We flagged it up in May and yesterday, four months later, the MoD website officially announced it – the arrival of the Hermes 450 Tactical Unmanned Air Vehicle (UAV) in Iraq.

Unheralded and unrecognised by the popular madia - which is only in the market for bad news - equipment shortfalls and the like - the utility of this equipment is well proven. And, after the MoD's disastrous excursions into UAV design and development, this represents a welcome turn-round. It is a very significant enhancement in the force protection capability for our troops in Basra Air Station – equipped as it is with superb monitoring equipment (pictured below right).

The arrival of these machine is one of several things the MoD have got right – and have been getting right. Their rapid deployment is a testament to the ability of the MoD to move quickly when it is pushed.

Furthermore, not least from conversations with soldier turned journalist Vaughan Smith – recently returned from Afghanistan – (of which more later) we learn that, in the main, soldiers' personal kit is good, their personal weapons work effectively and there are few real complaints at small unit level.

That is not to say that everything is fine – not by a very long way – everyone complains about shortage of helicopters and the state of the vehicles.

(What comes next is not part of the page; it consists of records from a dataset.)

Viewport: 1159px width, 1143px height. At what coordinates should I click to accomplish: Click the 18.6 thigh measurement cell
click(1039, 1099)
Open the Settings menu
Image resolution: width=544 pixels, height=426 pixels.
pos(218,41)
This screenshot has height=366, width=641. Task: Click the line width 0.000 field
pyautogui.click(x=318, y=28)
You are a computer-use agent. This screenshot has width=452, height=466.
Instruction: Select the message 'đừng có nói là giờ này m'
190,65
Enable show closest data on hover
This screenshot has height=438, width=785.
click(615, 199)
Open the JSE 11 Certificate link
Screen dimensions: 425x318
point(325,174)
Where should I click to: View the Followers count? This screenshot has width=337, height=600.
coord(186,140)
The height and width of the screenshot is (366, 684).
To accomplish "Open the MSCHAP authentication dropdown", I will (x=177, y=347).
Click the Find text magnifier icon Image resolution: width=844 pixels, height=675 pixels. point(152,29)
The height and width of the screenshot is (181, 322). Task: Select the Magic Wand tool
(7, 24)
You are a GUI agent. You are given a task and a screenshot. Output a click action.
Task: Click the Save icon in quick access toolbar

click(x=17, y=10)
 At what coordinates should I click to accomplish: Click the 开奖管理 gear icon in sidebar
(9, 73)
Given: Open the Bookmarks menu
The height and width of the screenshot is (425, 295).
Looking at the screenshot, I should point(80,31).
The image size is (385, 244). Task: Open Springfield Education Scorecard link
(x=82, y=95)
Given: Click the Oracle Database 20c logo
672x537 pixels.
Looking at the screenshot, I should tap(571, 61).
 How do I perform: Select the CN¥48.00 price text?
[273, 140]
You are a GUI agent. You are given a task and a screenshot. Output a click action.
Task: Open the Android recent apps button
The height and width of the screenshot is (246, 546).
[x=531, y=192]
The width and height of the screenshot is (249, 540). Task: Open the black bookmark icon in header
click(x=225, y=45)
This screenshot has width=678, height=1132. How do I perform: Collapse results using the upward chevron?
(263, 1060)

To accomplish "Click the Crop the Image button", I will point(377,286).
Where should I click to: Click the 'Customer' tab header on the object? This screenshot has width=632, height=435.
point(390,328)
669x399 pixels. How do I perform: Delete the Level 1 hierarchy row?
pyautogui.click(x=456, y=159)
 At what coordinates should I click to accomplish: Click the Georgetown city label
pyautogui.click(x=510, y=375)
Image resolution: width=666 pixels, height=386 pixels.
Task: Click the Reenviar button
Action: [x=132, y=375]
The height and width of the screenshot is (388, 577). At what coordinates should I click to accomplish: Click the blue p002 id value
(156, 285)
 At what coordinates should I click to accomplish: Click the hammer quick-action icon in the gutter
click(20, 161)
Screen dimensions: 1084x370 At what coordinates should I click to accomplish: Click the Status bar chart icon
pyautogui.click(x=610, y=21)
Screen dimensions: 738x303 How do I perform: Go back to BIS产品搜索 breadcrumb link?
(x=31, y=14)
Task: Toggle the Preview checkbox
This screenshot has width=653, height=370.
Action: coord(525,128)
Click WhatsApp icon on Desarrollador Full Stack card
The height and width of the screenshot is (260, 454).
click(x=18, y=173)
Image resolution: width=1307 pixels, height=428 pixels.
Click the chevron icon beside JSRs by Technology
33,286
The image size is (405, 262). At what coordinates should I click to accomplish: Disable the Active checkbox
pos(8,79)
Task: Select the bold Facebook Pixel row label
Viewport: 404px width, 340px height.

But this more balanced reporting is clearly at odds with the picture of unremitting gloom painted by the media, and most recently by The Daily Telegraph in its campaign for welcoming parades for returning troops.

The gloom continued yesterday however, with an authored piece in The Telegraph by Allan Mallinson, author, military historian and soldier for 35 years.

Under the title, "This silence on the Army speaks volumes," he retails a picture of underfunding and political indifference, and even pins on the current administration the "infantry reorganisation" which he complains has been carried out "in the middle of two bloody campaigns like Iraq and Afghanistan".

Yet it was that change which was pioneered by former CGS Mike Jackson, with, as he told Newsnight, the unanimous agreement of the Army Board – and a precursor to introducing FRES, something the media have never understood and have never reported. Of all the things that could be visited on this Labour government, this is not one of them.

But what makes this whole affair reek of Party politics is the activities of shadow defence minister, Gerald Howarth. Although his major responsibility is defence procurement, his own silence on Army equipment speaks volumes, when there is a quick publicity opportunity to be had, up he pops with a story about he and a local councillor have managed to get the local council to put up welcoming banners – in the Army town of Aldershot.

His and the Conservative Party's concern would have been all the more convincing had they been at all voluble in the campaign for better kit, and Malinson's thesis – which rests on pouring more money into defence – would be that more credible if he was also pushing for better spending decisions. But there is nothing in their style of "debate" which indicates that they have anything other than the most superficial of ideas about how our Services should be managed.

Concern, it seems, is just another commodity, one which can be turned on when there is political advantage to be gained.